- [EXERCISE] Restate each record word for word, omitting whatever pictures it holds.

- [DATA TO PROCESS]

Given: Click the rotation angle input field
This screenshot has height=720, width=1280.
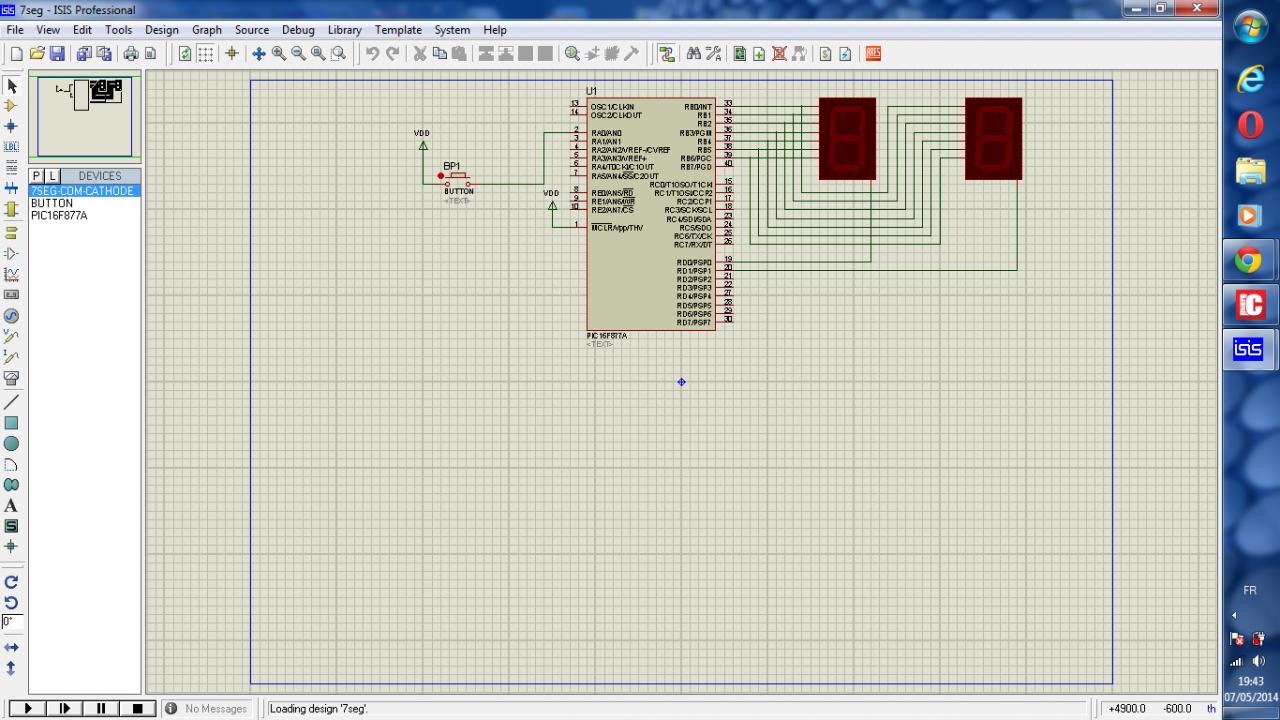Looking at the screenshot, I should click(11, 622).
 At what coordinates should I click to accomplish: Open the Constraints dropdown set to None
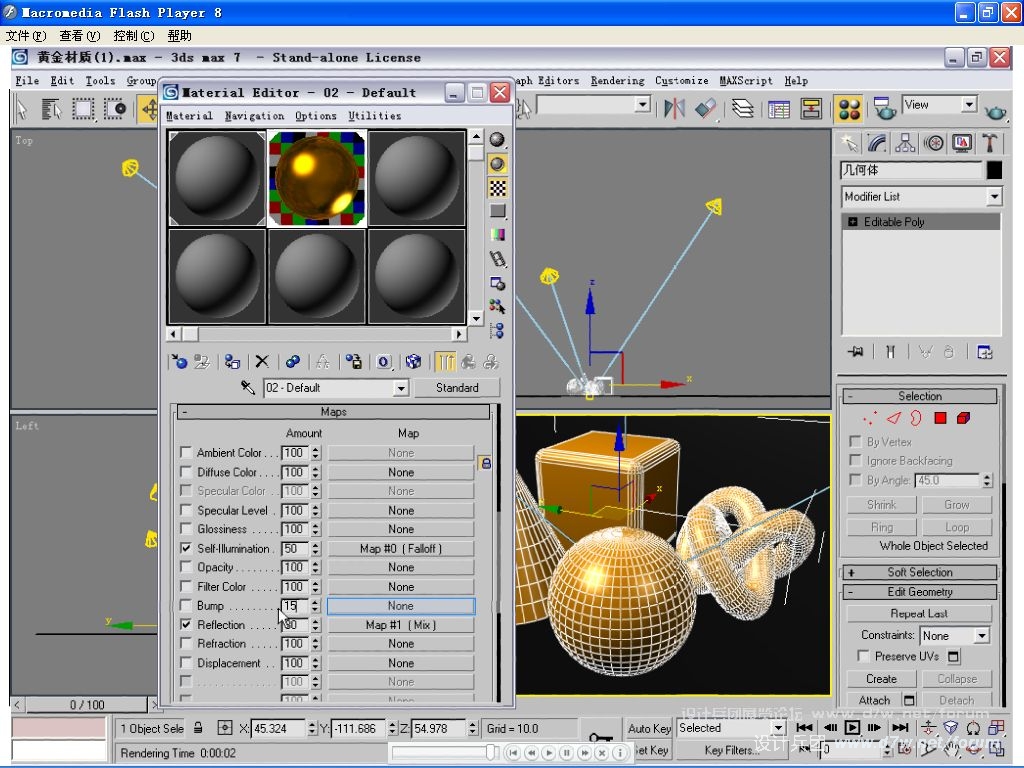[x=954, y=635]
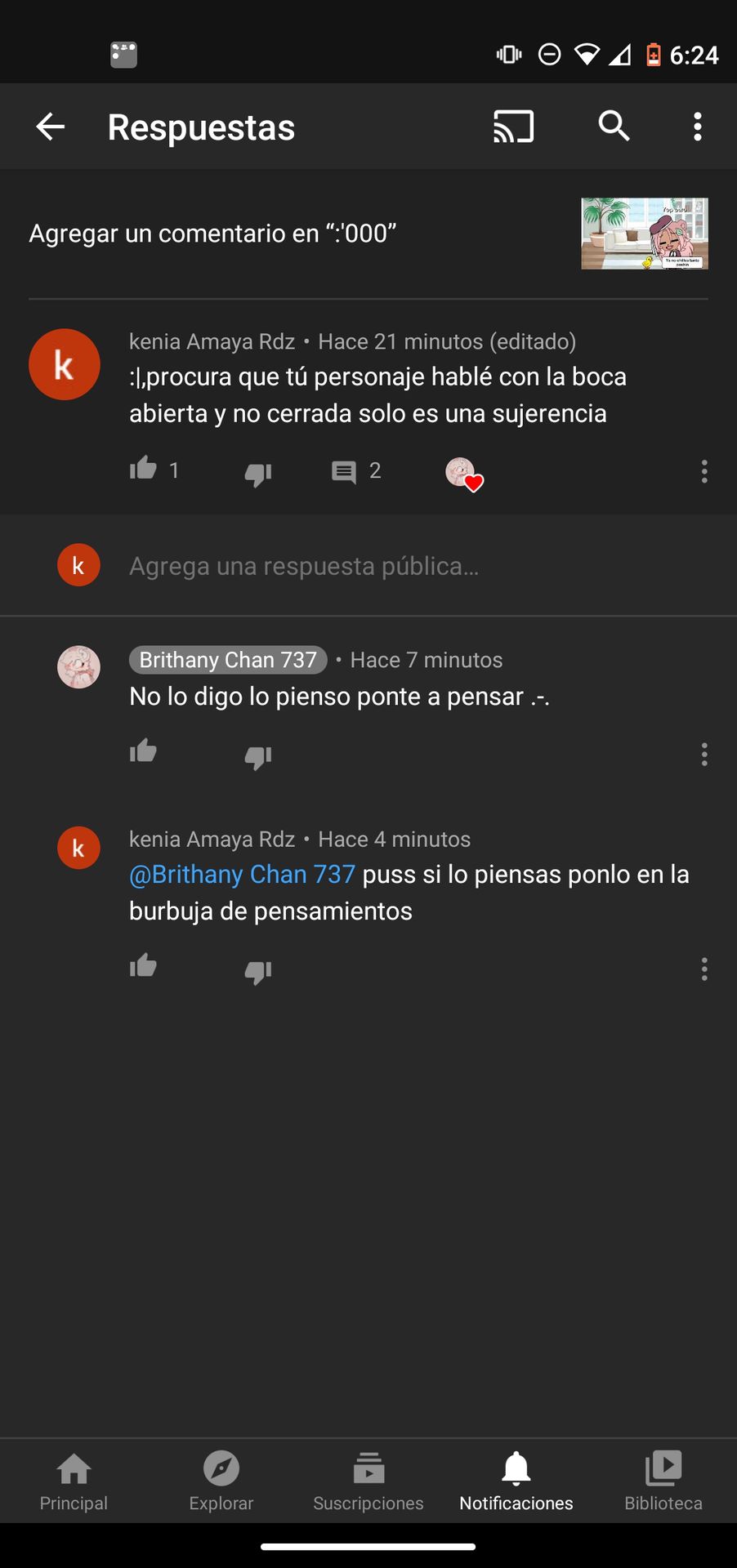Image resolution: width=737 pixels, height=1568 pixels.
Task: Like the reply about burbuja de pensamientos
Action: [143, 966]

- [YOUR RESPONSE]
Given: Click the rotation angle input field
This screenshot has height=720, width=1280.
Looking at the screenshot, I should click(11, 622).
 At what coordinates should I click to accomplish: Open the Constraints dropdown set to None
[x=954, y=635]
Image resolution: width=737 pixels, height=1568 pixels.
Task: Like the reply about burbuja de pensamientos
Action: [143, 966]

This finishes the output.